RECORDS SHOWN »
- - -
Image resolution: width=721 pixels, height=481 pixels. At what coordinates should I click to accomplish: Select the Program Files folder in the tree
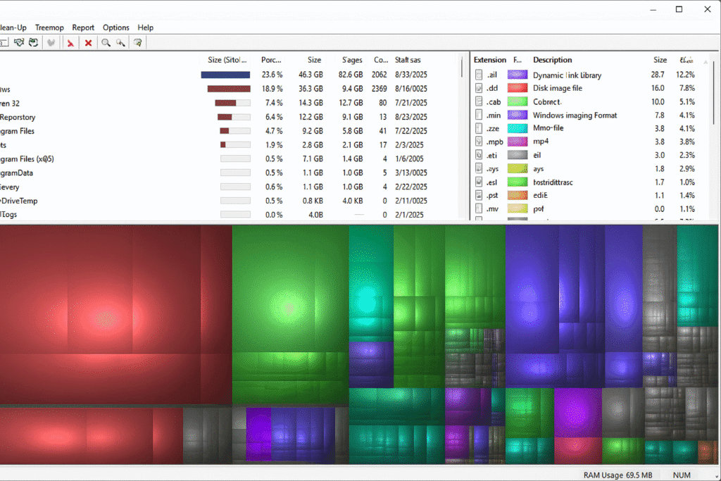tap(21, 131)
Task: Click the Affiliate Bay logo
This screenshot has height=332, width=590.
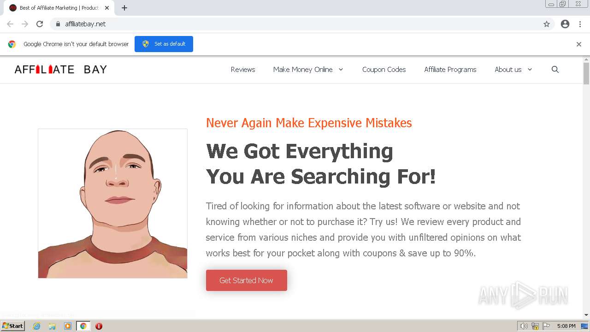Action: click(61, 70)
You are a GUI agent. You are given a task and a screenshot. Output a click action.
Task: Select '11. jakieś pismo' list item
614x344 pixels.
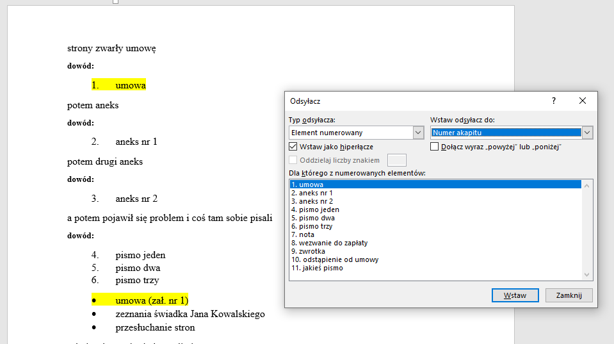click(x=317, y=268)
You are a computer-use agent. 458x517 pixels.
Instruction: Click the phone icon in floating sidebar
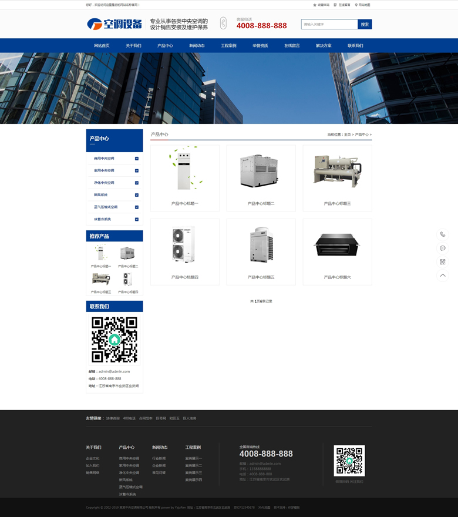pos(443,234)
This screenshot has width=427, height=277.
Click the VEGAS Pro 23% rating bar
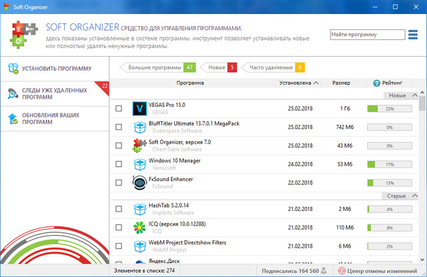[x=389, y=108]
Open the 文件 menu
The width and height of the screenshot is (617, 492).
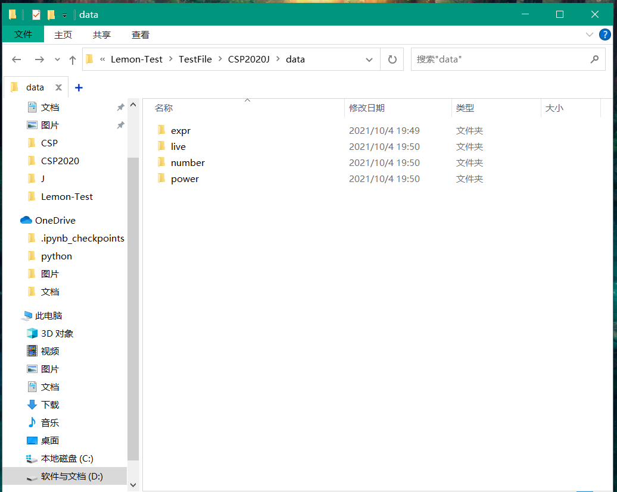[x=23, y=35]
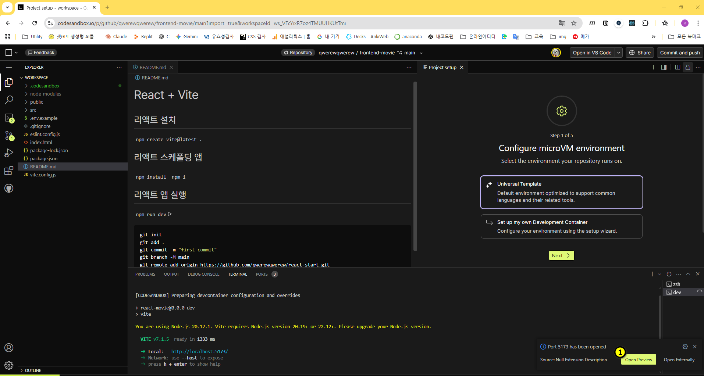Toggle the editor group lock icon
The width and height of the screenshot is (704, 376).
[687, 67]
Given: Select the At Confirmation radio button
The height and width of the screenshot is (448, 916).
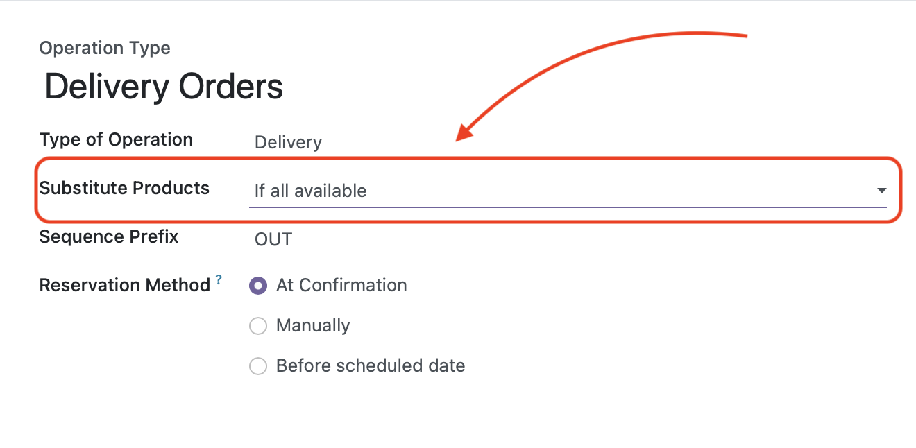Looking at the screenshot, I should (258, 286).
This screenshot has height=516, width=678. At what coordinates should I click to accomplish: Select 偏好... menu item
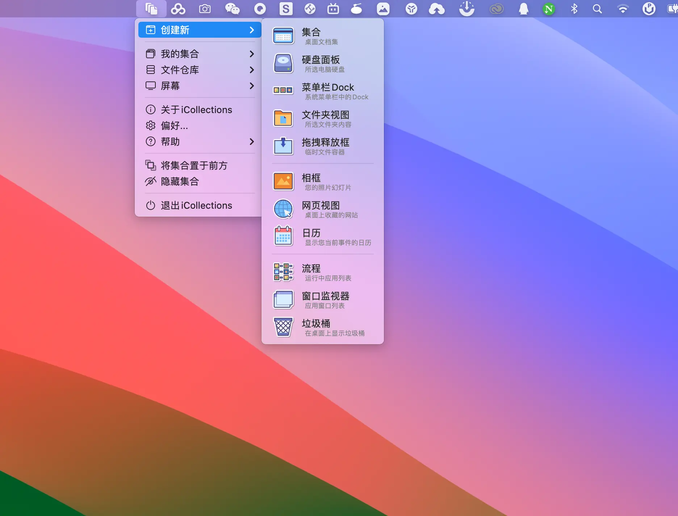174,126
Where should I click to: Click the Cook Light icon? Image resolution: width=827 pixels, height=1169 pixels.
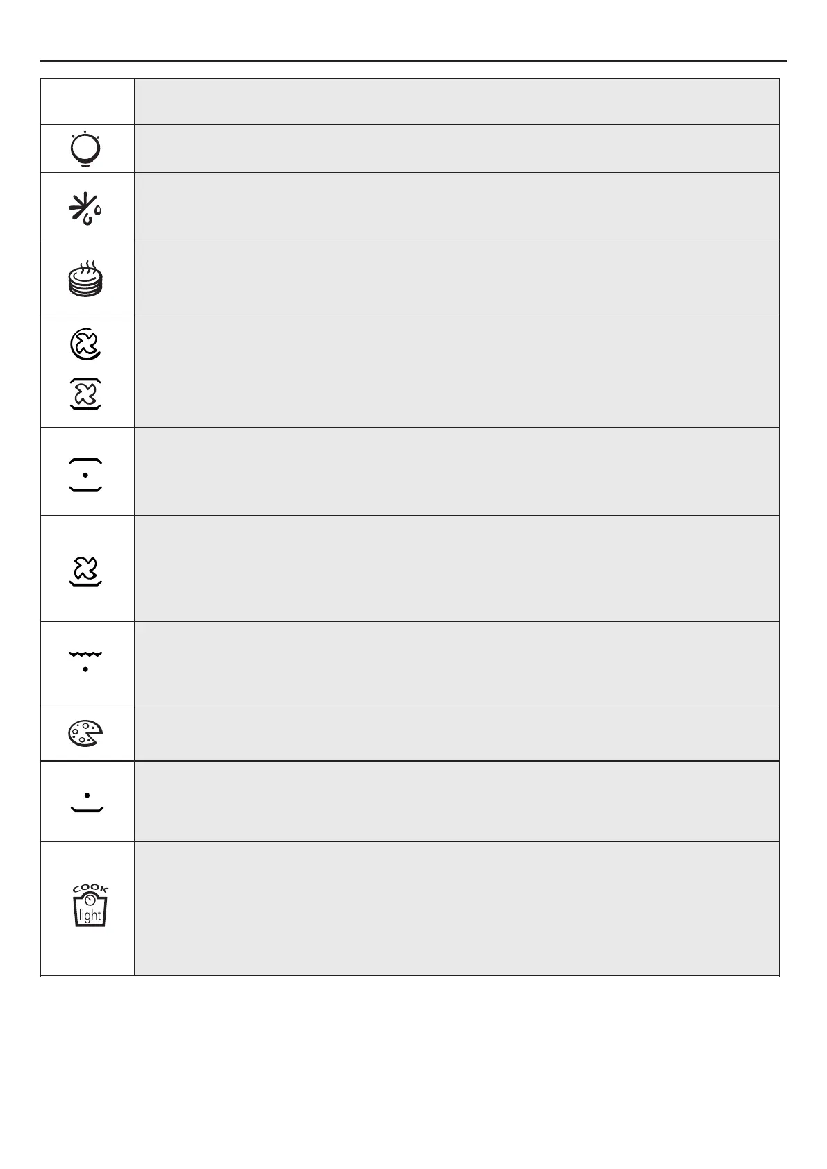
- - -
Quote every line from the one containing "You are a computer-use agent. 458x517 pixels." down to the one containing "[x=389, y=108]", including both of those lines, and leave the pictures out.

WRITTEN RESPONSE »
You are a computer-use agent. 458x517 pixels.
Instruction: Click the phone icon in floating sidebar
pos(443,234)
This screenshot has width=427, height=277.
Click the VEGAS Pro 23% rating bar
[x=389, y=108]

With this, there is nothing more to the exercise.